Down to the final line, reproduce the entries that follow exactly.

• **Records**
★ ★ ★
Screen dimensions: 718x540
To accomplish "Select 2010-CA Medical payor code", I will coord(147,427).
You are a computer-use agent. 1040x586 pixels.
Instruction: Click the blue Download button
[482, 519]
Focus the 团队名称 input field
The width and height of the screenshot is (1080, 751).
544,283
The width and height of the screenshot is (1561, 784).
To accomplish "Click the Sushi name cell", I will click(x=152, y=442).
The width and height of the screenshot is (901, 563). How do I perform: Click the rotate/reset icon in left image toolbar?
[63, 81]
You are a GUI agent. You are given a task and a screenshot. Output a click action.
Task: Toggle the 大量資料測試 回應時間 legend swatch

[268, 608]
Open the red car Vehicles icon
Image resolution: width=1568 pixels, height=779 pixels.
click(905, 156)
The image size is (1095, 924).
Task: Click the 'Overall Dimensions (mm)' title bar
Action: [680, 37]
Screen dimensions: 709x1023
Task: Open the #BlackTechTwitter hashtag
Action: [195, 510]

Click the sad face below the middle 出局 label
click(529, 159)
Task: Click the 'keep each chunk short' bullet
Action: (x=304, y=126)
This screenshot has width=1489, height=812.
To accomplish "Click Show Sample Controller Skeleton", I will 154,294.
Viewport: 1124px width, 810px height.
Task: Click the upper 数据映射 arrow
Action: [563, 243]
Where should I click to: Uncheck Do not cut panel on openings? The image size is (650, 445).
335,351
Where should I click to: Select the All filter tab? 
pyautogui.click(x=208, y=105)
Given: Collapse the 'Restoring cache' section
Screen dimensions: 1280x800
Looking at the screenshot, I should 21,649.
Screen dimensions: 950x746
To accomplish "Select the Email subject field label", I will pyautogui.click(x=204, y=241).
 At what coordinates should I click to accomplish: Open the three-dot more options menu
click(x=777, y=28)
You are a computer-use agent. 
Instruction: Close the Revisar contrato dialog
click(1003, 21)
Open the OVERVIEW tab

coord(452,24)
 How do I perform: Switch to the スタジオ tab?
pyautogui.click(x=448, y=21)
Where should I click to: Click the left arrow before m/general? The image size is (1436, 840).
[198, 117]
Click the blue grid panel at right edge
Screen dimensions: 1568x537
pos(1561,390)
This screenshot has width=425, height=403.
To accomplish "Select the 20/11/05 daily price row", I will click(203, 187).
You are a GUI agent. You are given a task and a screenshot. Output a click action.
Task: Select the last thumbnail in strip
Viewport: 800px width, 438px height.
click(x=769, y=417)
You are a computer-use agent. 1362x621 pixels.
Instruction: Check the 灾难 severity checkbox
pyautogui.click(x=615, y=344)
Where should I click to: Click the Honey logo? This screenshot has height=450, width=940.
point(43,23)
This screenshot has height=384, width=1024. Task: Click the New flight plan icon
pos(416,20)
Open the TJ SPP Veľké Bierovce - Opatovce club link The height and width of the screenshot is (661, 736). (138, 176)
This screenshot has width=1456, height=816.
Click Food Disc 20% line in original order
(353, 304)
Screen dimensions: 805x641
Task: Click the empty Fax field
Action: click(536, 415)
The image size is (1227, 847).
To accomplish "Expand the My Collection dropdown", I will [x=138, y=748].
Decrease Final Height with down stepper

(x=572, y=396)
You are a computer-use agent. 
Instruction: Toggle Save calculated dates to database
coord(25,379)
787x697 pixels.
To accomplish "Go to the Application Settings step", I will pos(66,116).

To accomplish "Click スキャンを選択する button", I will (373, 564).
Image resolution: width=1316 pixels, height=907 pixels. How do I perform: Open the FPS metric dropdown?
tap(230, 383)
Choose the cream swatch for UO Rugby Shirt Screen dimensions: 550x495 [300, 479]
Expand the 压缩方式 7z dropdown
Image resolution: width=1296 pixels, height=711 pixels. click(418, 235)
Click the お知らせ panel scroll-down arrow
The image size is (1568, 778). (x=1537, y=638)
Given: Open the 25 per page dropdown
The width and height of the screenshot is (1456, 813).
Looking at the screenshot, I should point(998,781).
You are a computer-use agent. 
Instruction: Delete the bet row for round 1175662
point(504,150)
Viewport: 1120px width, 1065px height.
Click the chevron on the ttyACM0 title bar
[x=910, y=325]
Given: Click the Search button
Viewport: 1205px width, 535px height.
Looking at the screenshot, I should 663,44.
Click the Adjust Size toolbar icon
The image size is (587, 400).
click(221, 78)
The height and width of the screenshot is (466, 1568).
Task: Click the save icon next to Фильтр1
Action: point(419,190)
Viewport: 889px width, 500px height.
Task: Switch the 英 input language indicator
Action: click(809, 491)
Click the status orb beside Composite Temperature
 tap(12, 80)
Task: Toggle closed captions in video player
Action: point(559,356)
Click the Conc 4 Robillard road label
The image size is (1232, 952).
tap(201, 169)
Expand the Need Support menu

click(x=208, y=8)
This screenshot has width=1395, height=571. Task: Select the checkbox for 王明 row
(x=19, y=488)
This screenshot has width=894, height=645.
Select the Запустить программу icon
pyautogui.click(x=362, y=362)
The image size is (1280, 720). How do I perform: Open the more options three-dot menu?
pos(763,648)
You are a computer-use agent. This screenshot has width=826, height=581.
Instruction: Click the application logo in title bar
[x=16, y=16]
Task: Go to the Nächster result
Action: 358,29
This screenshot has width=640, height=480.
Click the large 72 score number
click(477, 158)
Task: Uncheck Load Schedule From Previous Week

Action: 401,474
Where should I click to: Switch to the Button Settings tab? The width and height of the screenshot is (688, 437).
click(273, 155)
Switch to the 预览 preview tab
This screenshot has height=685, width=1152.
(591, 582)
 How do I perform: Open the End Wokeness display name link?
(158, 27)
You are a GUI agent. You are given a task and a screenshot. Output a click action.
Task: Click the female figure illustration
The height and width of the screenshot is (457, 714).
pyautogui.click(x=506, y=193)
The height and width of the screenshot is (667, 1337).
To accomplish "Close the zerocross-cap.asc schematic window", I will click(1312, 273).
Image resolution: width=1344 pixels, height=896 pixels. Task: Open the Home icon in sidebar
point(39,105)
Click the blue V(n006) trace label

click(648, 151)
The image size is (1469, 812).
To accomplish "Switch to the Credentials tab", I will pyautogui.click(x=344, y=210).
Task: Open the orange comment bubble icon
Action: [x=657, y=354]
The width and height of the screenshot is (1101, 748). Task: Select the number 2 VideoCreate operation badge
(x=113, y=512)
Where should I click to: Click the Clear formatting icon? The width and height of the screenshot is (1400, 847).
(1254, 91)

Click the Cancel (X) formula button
★ ★ ★
• **Exercise response**
Screen dimensions: 718x540
To accomplish "Select 2010-CA Medical payor code", I will coord(147,427).
You are a computer-use agent. 1040x586 pixels.
Instruction: Click the blue Download button
[482, 519]
Focus the 团队名称 input field
The width and height of the screenshot is (1080, 751).
544,283
The width and height of the screenshot is (1561, 784).
To accomplish "Click the Sushi name cell", I will click(x=152, y=442).
The width and height of the screenshot is (901, 563). How do I perform: Click the rotate/reset icon in left image toolbar?
[63, 81]
You are a GUI agent. You are given a task and a screenshot. Output a click action.
Task: Toggle the 大量資料測試 回應時間 legend swatch

[268, 608]
Open the red car Vehicles icon
Image resolution: width=1568 pixels, height=779 pixels.
click(905, 156)
The image size is (1095, 924).
Task: Click the 'Overall Dimensions (mm)' title bar
Action: [680, 37]
Screen dimensions: 709x1023
Task: Open the #BlackTechTwitter hashtag
Action: [195, 510]

Click the sad face below the middle 出局 label
click(529, 159)
Task: Click the 'keep each chunk short' bullet
Action: (x=304, y=126)
This screenshot has width=1489, height=812.
To accomplish "Click Show Sample Controller Skeleton", I will 154,294.
Viewport: 1124px width, 810px height.
Task: Click the upper 数据映射 arrow
Action: [563, 243]
Where should I click to: Uncheck Do not cut panel on openings? The image size is (650, 445).
335,351
Where should I click to: Select the All filter tab? 
pyautogui.click(x=208, y=105)
Given: Collapse the 'Restoring cache' section
Screen dimensions: 1280x800
Looking at the screenshot, I should 21,649.
Screen dimensions: 950x746
To accomplish "Select the Email subject field label", I will pyautogui.click(x=204, y=241).
 At what coordinates should I click to accomplish: Open the three-dot more options menu
click(x=777, y=28)
You are a computer-use agent. 
Instruction: Close the Revisar contrato dialog
click(1003, 21)
Open the OVERVIEW tab

coord(452,24)
 How do I perform: Switch to the スタジオ tab?
pyautogui.click(x=448, y=21)
Where should I click to: Click the left arrow before m/general? The image size is (1436, 840).
[198, 117]
Click the blue grid panel at right edge
Screen dimensions: 1568x537
pos(1561,390)
This screenshot has width=425, height=403.
To accomplish "Select the 20/11/05 daily price row", I will click(203, 187).
You are a GUI agent. You are given a task and a screenshot. Output a click action.
Task: Select the last thumbnail in strip
Viewport: 800px width, 438px height.
click(x=769, y=417)
You are a computer-use agent. 1362x621 pixels.
Instruction: Check the 灾难 severity checkbox
pyautogui.click(x=615, y=344)
Where should I click to: Click the Honey logo? This screenshot has height=450, width=940.
point(43,23)
This screenshot has height=384, width=1024. Task: Click the New flight plan icon
pos(416,20)
Open the TJ SPP Veľké Bierovce - Opatovce club link The height and width of the screenshot is (661, 736). (138, 176)
This screenshot has width=1456, height=816.
Click Food Disc 20% line in original order
(353, 304)
Screen dimensions: 805x641
Task: Click the empty Fax field
Action: click(536, 415)
The image size is (1227, 847).
To accomplish "Expand the My Collection dropdown", I will [x=138, y=748].
Decrease Final Height with down stepper

(x=572, y=396)
You are a computer-use agent. 
Instruction: Toggle Save calculated dates to database
coord(25,379)
787x697 pixels.
To accomplish "Go to the Application Settings step", I will pos(66,116).

To accomplish "Click スキャンを選択する button", I will (373, 564).
Image resolution: width=1316 pixels, height=907 pixels. How do I perform: Open the FPS metric dropdown?
tap(230, 383)
Choose the cream swatch for UO Rugby Shirt Screen dimensions: 550x495 [300, 479]
Expand the 压缩方式 7z dropdown
Image resolution: width=1296 pixels, height=711 pixels. click(418, 235)
Click the お知らせ panel scroll-down arrow
The image size is (1568, 778). (x=1537, y=638)
Given: Open the 25 per page dropdown
The width and height of the screenshot is (1456, 813).
Looking at the screenshot, I should point(998,781).
You are a computer-use agent. 
Instruction: Delete the bet row for round 1175662
point(504,150)
Viewport: 1120px width, 1065px height.
Click the chevron on the ttyACM0 title bar
[x=910, y=325]
Given: Click the Search button
Viewport: 1205px width, 535px height.
Looking at the screenshot, I should 663,44.
Click the Adjust Size toolbar icon
The image size is (587, 400).
click(221, 78)
The height and width of the screenshot is (466, 1568).
Task: Click the save icon next to Фильтр1
Action: point(419,190)
Viewport: 889px width, 500px height.
Task: Switch the 英 input language indicator
Action: click(809, 491)
Click the status orb beside Composite Temperature
 tap(12, 80)
Task: Toggle closed captions in video player
Action: point(559,356)
Click the Conc 4 Robillard road label
The image size is (1232, 952).
tap(201, 169)
Expand the Need Support menu

click(x=208, y=8)
This screenshot has width=1395, height=571. Task: Select the checkbox for 王明 row
(x=19, y=488)
This screenshot has width=894, height=645.
Select the Запустить программу icon
pyautogui.click(x=362, y=362)
The image size is (1280, 720). How do I perform: Open the more options three-dot menu?
pos(763,648)
You are a computer-use agent. This screenshot has width=826, height=581.
Instruction: Click the application logo in title bar
[x=16, y=16]
Task: Go to the Nächster result
Action: 358,29
This screenshot has width=640, height=480.
Click the large 72 score number
click(477, 158)
Task: Uncheck Load Schedule From Previous Week

Action: 401,474
Where should I click to: Switch to the Button Settings tab? The width and height of the screenshot is (688, 437).
click(273, 155)
Switch to the 预览 preview tab
This screenshot has height=685, width=1152.
(591, 582)
 How do I perform: Open the End Wokeness display name link?
(158, 27)
You are a GUI agent. You are given a task and a screenshot. Output a click action.
Task: Click the female figure illustration
The height and width of the screenshot is (457, 714).
pyautogui.click(x=506, y=193)
The height and width of the screenshot is (667, 1337).
To accomplish "Close the zerocross-cap.asc schematic window", I will click(1312, 273).
Image resolution: width=1344 pixels, height=896 pixels. Task: Open the Home icon in sidebar
point(39,105)
Click the blue V(n006) trace label

click(648, 151)
The image size is (1469, 812).
To accomplish "Switch to the Credentials tab", I will pyautogui.click(x=344, y=210).
Task: Open the orange comment bubble icon
Action: [x=657, y=354]
The width and height of the screenshot is (1101, 748). Task: Select the number 2 VideoCreate operation badge
(x=113, y=512)
Where should I click to: Click the Clear formatting icon? The width and height of the screenshot is (1400, 847).
(1254, 91)

Click the Cancel (X) formula button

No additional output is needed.